How materialized views work
Like regular views, materialized views are also the results of a query and you can access them like you would a table. Whereas regular views are recomputed on every query, materialized views are automatically kept up to date by Databricks to avoid redundant recomputation. Because a materialized view is precomputed, queries against it can run much faster than against regular views.
Materialized views are a good choice for many transformations:
You reason over datasets instead of rows. In fact, you simply write a query.
They are always correct. All data is processed, even if it arrives late or out of order.
They are often incremental. Databricks will try to choose the appropriate strategy that minimizes the cost of updating a materialized view.
The following diagram illustrates how materialized views work.
Materialized views are defined and updated by a single Delta Live Tables pipeline. When you create a Delta Live Tables pipeline, you can explicitly define materialized views in the source code of the pipeline. These tables are then defined by this pipeline, and can’t be changed or updated by any other pipeline. When you create a materialized view in Databricks SQL, Databricks creates a Delta Live Tables pipeline which is used to update this view.
Databricks uses Unity Catalog to store metadata about the view, including the query and additional system views that are used for incremental updates. Furthermore, data is materialized in cloud storage.
The following example joins two tables together and keeps the result up to date using a materialized view. If you use one or more spark.readStream
invocations in the method, it changes the view into a streaming table instead of a materialized view.
import dlt
@dlt.table
def regional_sales():
partners_df = spark.read.table("partners")
sales_df = spark.read.table("sales")
return (
partners_df.join(sales_df, on="partner_id", how="inner")
)
Automatic incremental updates
Materialized views are automatically kept up to date, often incrementally.
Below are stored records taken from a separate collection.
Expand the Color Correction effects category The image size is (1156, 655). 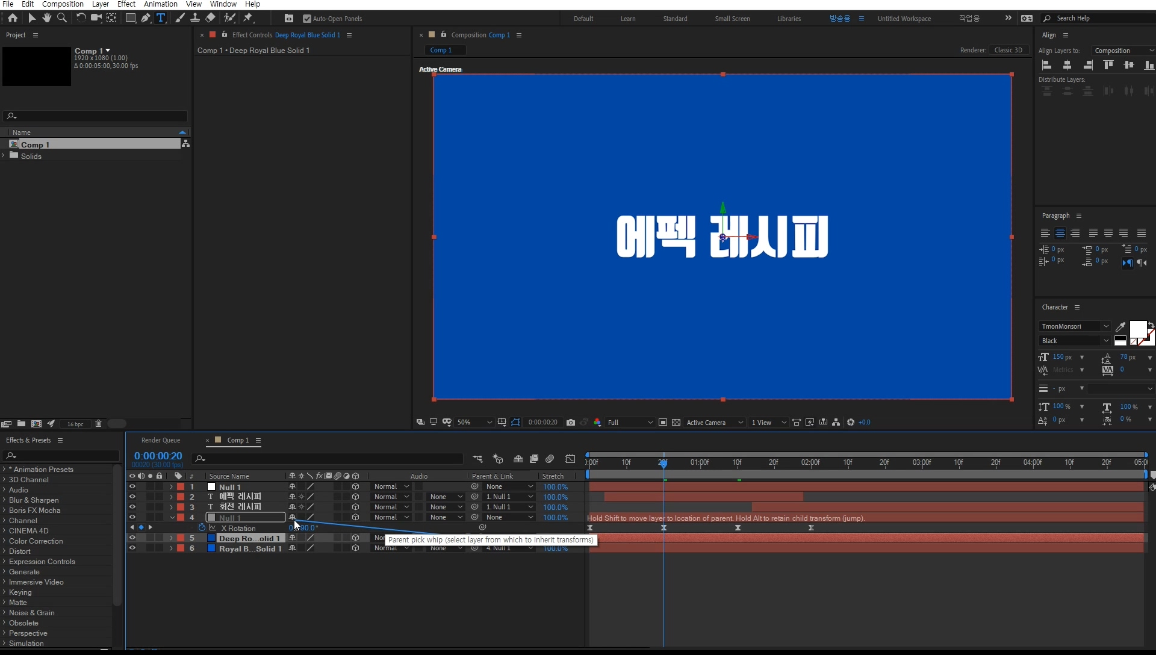click(x=4, y=541)
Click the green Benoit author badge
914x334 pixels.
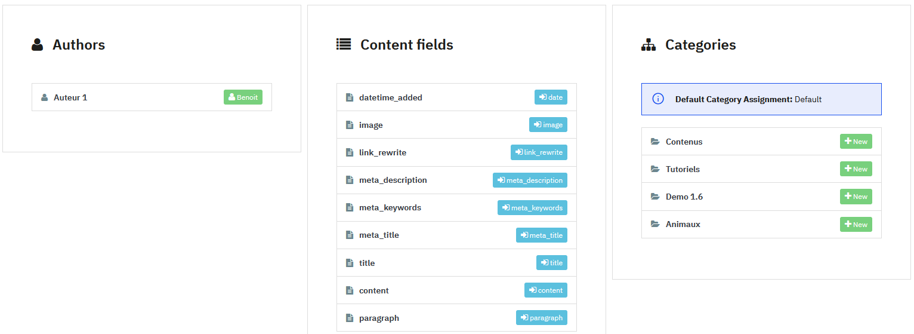point(243,97)
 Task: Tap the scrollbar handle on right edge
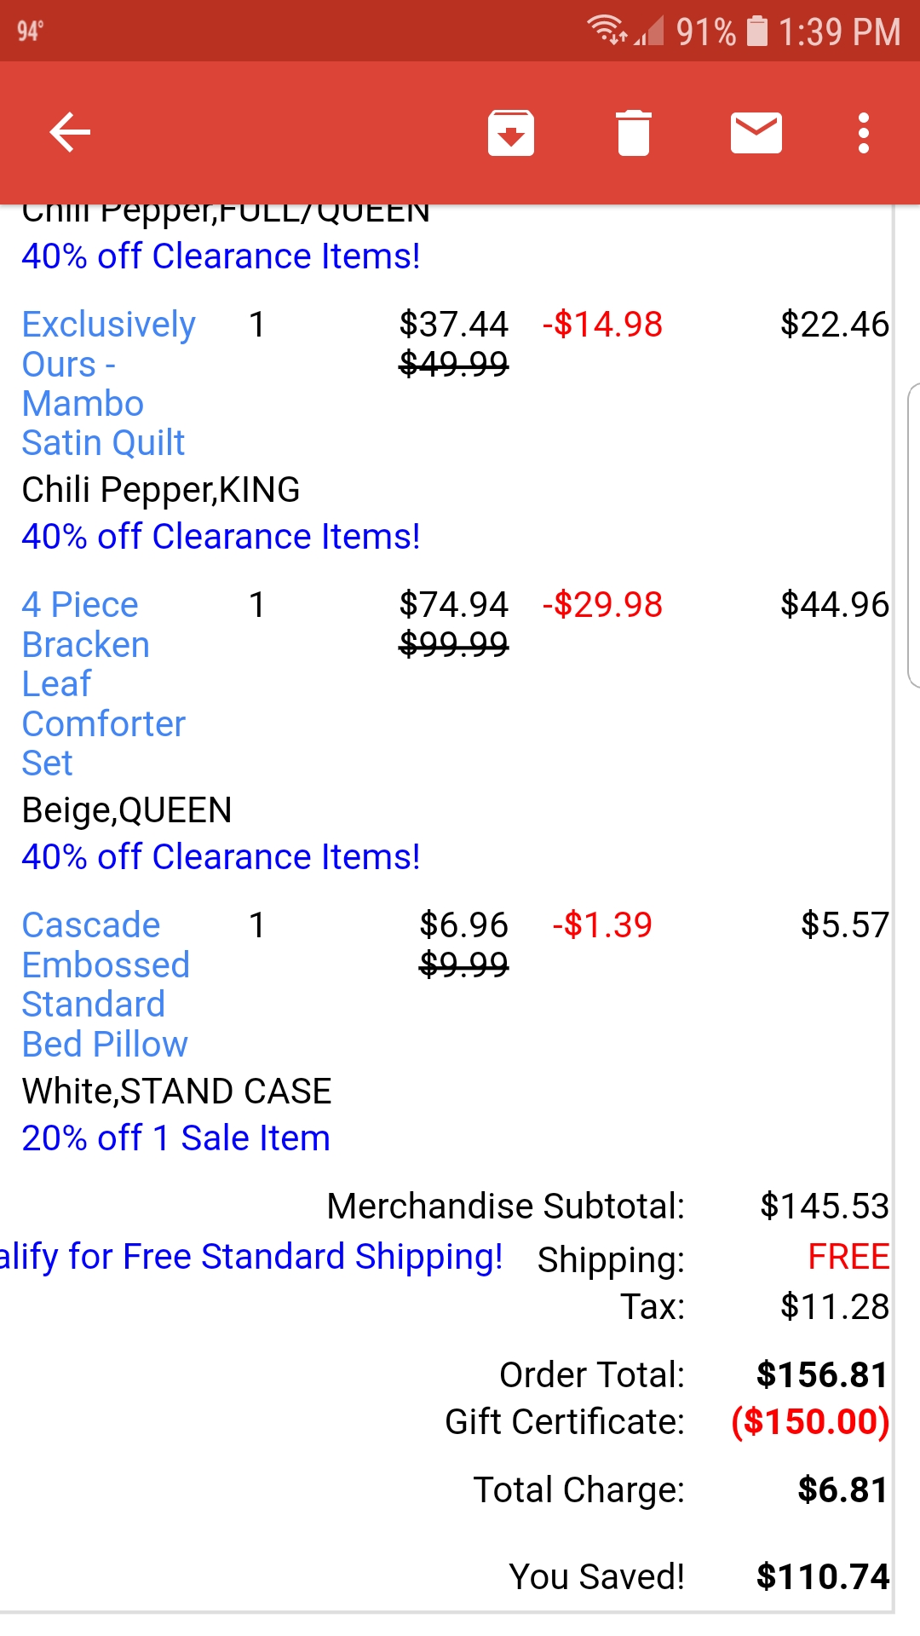pyautogui.click(x=914, y=535)
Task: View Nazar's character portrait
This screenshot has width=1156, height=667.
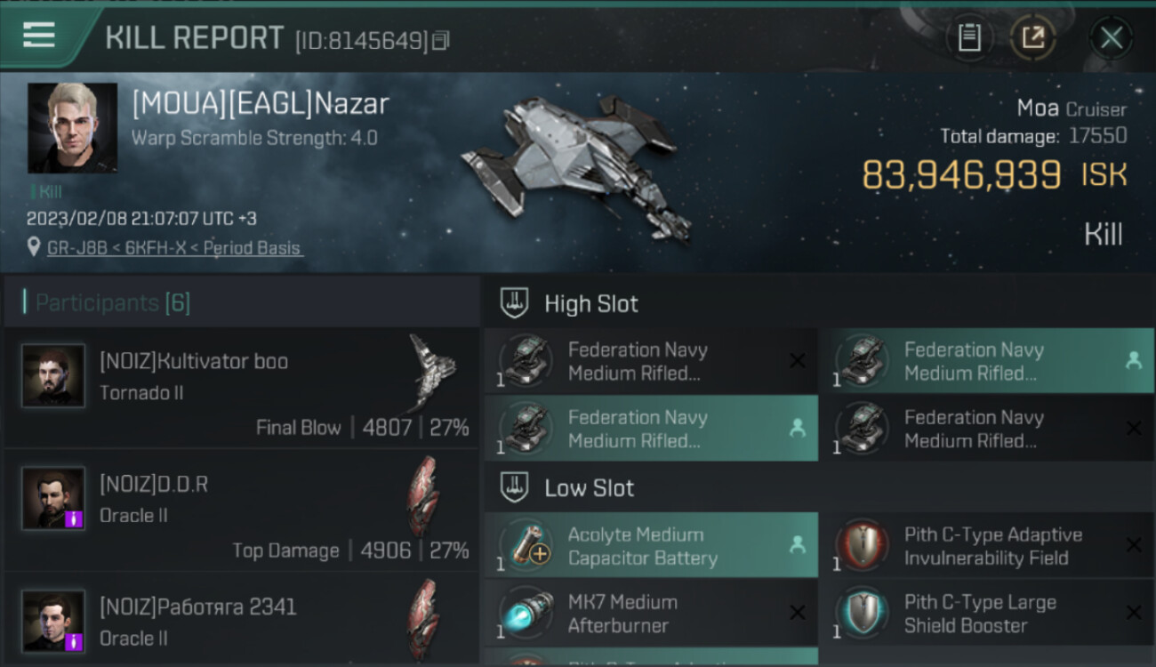Action: 72,128
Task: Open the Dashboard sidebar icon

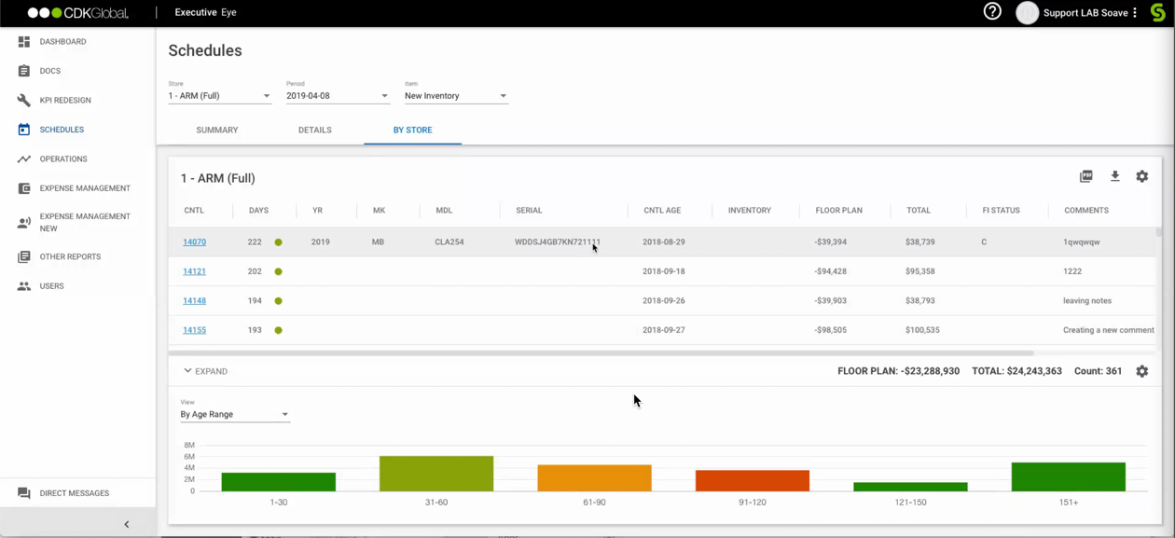Action: tap(24, 42)
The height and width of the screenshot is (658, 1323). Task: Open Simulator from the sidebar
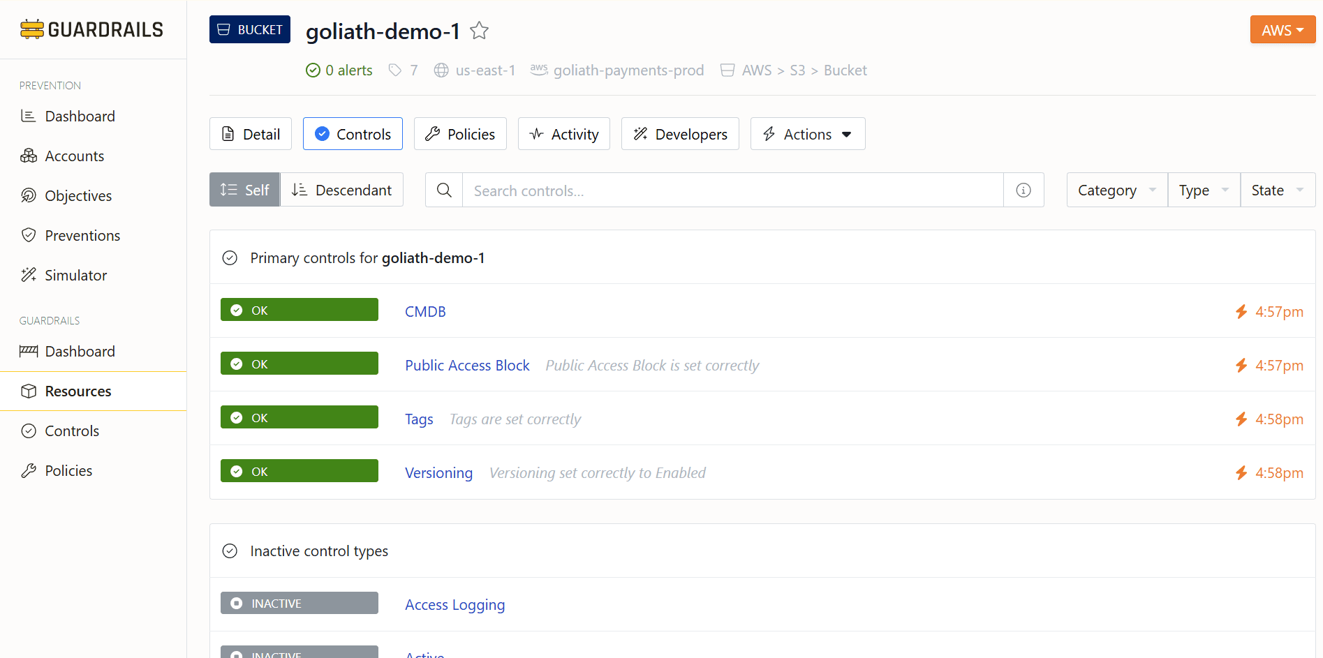(75, 276)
Databricks automatically keeps materialized views up to date as inputs or the query changes. A materialized view always shows the correct result, even if it requires fully recomputing the query result from scratch. Often, Databricks makes incremental updates to a materialized view, which can be far less costly than a full recomputation.
The diagram below shows a materialized view called sales_report
, which is the result of joining two upstream tables called clean_customers
and clean_transactions
. An upstream process inserts 200 rows into clean_customers
in three countries (USA, Netherlands, UK) and updates 5,000 rows in clean_transactions
corresponding to these new customers. The materialized view called sales_report
is incrementally updated for only the countries that have new customers or corresponding transactions. In this example, we see three rows updated instead of the entire sales report.
Materialized views limitations
Materialized views have the following limitations:
Since they are always correct, some changes to inputs will require a full recomputation of a materialized view, which can be expensive.
They are not designed for low-latency use cases. The latency of updating a materialized view is in the seconds or minutes, not milliseconds.
Not all computations can be incrementally computed.